Here is my role config:

kind: Role
apiVersion: rbac.authorization.k8s.io/v1beta1
metadata:
  name: logdrop-user-full-access
  namespace: logdrop
rules:
- apiGroups: ["", "extensions", "apps", "autoscaling"]
  resources: ["*"]
  verbs: ["*"]
- apiGroups: ["batch"]
  resources:
  - jobs
  - cronjobs
  verbs: ["*"]

And this is my cut down PersistentVolume manifest:

apiVersion: v1
kind: PersistentVolume
metadata:
  name: logdrop-pv
  namespace: logdrop
spec:
  capacity:
    storage: 10Gi
  accessModes:
    - ReadWriteMany
  persistentVolumeReclaimPolicy: Retain
  claimRef:
    namespace: logdrop
    name: logdrop-pvc
  hostPath:
    path: /efs/logdrop/logdrop-pv

When I try to apply it I get a forbidden error.

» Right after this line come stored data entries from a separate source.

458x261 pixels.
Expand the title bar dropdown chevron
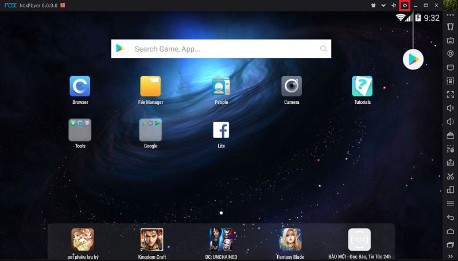(383, 5)
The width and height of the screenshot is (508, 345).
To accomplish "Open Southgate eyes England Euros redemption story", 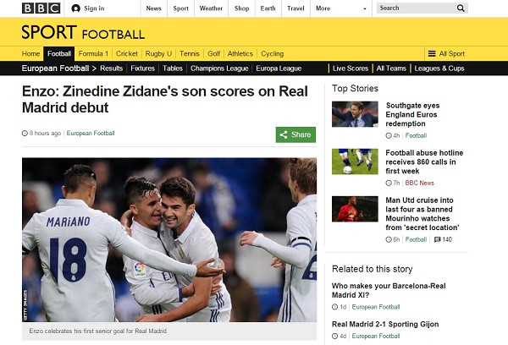I will pyautogui.click(x=422, y=114).
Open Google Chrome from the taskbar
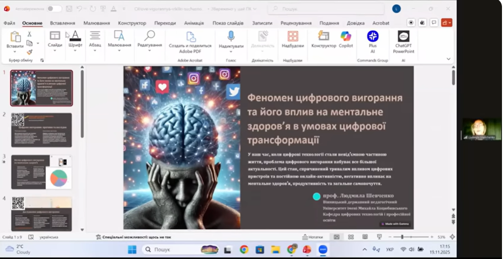Screen dimensions: 504x259 click(244, 249)
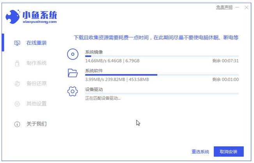
Task: Click the 系统软件 download progress bar
Action: [x=162, y=75]
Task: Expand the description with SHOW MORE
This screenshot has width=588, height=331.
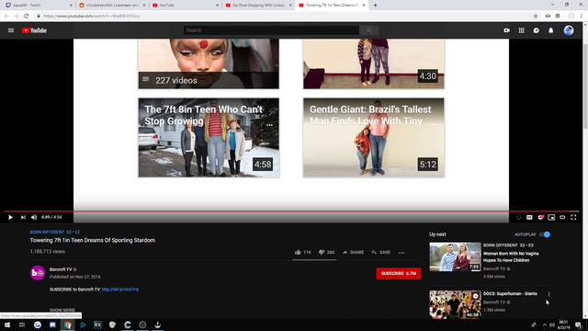Action: 62,310
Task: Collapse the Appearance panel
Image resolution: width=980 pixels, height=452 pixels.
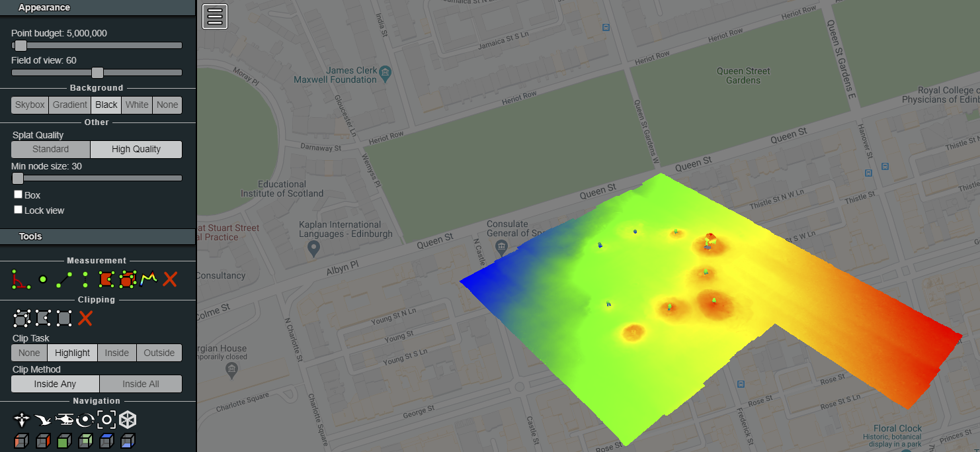Action: point(97,7)
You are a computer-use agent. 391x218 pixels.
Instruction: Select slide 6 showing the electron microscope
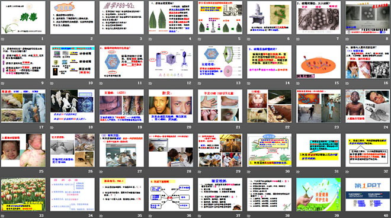(x=270, y=18)
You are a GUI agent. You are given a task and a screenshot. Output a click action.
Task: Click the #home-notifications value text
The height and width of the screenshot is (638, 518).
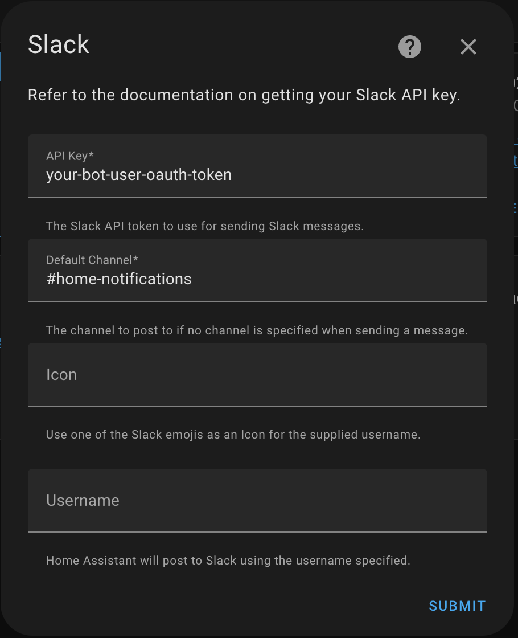(x=119, y=279)
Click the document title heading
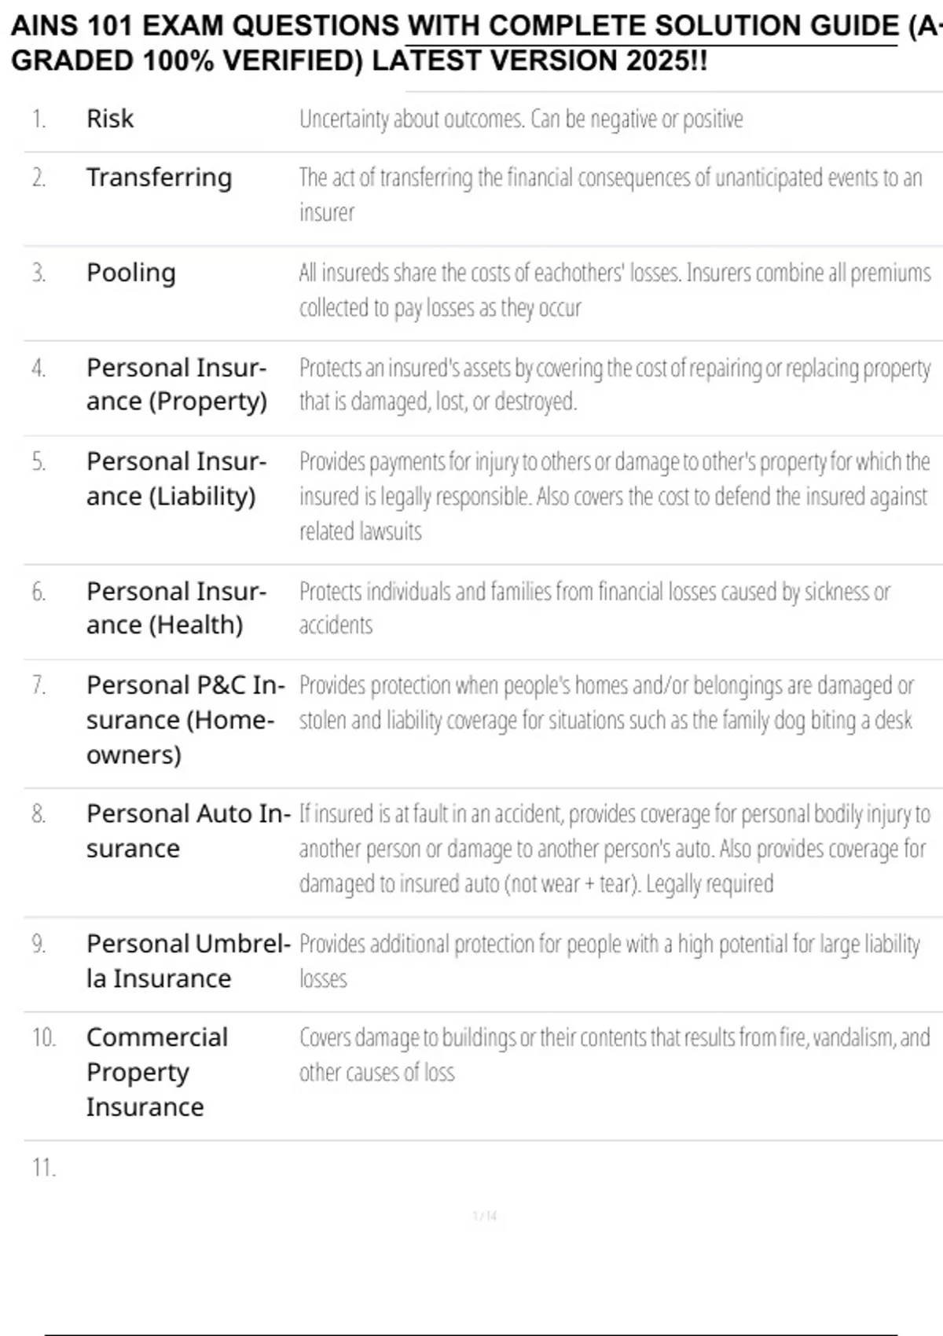The height and width of the screenshot is (1336, 943). click(x=476, y=43)
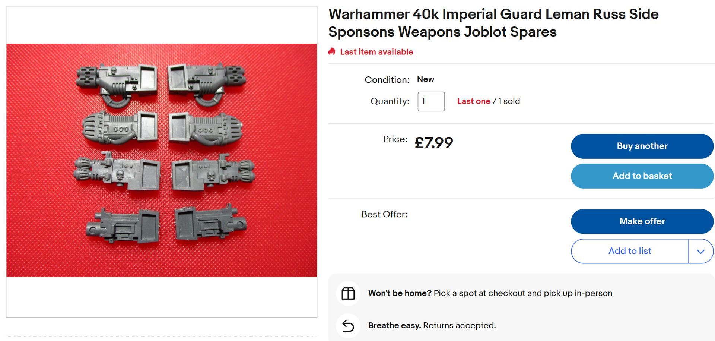Click the New condition value
This screenshot has height=341, width=715.
425,79
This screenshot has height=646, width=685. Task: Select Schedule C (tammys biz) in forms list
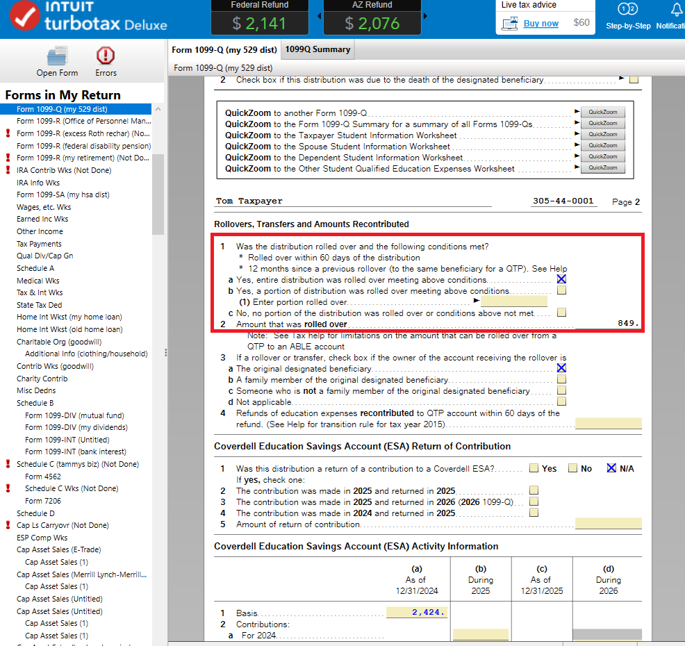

$ kubectl --kubeconfig ~/logdrop/kubeconfig-logdrop.yml apply -f pv-test.yml 
Error from server (Forbidden): error when retrieving current configuration of:
Resource: "/v1, Resource=persistentvolumes", GroupVersionKind: "/v1, Kind=PersistentVolume"
Name: "logdrop-pv", Namespace: ""
Object: &{map["apiVersion":"v1" "kind":"PersistentVolume" "metadata":map["annotations":map["kubectl.kubernetes.io/last-applied-configuration":""] "name":"logdrop-pv"] "spec":map["accessModes":["ReadWriteMany"] "capacity":map["storage":"10Gi"] "claimRef":map["name":"logdrop-pvc" "namespace":"logdrop"] "hostPath":map["path":"/efs/logdrop/logdrop-pv"] "persistentVolumeReclaimPolicy":"Retain"]]}
from server for: "pv-test.yml": persistentvolumes "logdrop-pv" is forbidden: User "system:serviceaccount:logdrop:logdrop-user" cannot get resource "persistentvolumes" in API group "" at the cluster scope

On the last line it specifically says resource "persistentvolumes" in API group "" - that's what I have allowed in the rules!

I can create the PV with admin credentials from the same yaml file and I can create any other resources (pods, services, etc) with the logdrop permissions. Just the PersistentVolume doesn't work for some reason. Any idea why?

I'm using Kubernetes 1.15.0.

Update:

This is my role binding as requested:

kind: RoleBinding
apiVersion: rbac.authorization.k8s.io/v1beta1
metadata:
  name: logdrop-user-view
  namespace: logdrop
subjects:
- kind: ServiceAccount
  name: logdrop-user
  namespace: logdrop
roleRef:
  apiGroup: rbac.authorization.k8s.io
  kind: Role
  name: logdrop-user-full-access

It's not a ClusterRoleBinding as my intention is to give the user access only to one namespace (logdrop), not to all namespaces across the cluster.

Answer 1

PVs, namespaces, nodes and storages are cluster-scoped objects. As a best practice, to be able to list/watch those objects, you need to create ClusterRole and bind them to a ServiceAccount via ClusterRoleBinding. As an example;

apiVersion: rbac.authorization.k8s.io/v1
kind: ClusterRole
metadata:
  name: <name of your cluster role>
rules:
- apiGroups: [""]
  resources:
  - nodes
  - persistentvolumes
  - namespaces
  verbs: ["list", "watch"]
- apiGroups: ["storage.k8s.io"]
  resources:
  - storageclasses
  verbs: ["list", "watch"]
---
apiVersion: rbac.authorization.k8s.io/v1beta1
kind: ClusterRoleBinding
metadata:
  name: <name of your cluster role binding>
roleRef:
  apiGroup: rbac.authorization.k8s.io
  kind: ClusterRole
  name: <name of your cluster role which should be matched with the previous one>
subjects:
  - kind: ServiceAccount
    name: <service account name>

Answer 2

I see a potential problem here.

PersistentVolumes are cluster scoped resources. They are expected to be provisioned by the administrator without any namespace.

PersistentVolumeClaims however, can be created by users within a particular namespace as they are a namespaced resources.

That's why when you use admin credentials it works but with logdrop it returns an error.

Please let me know if that makes sense.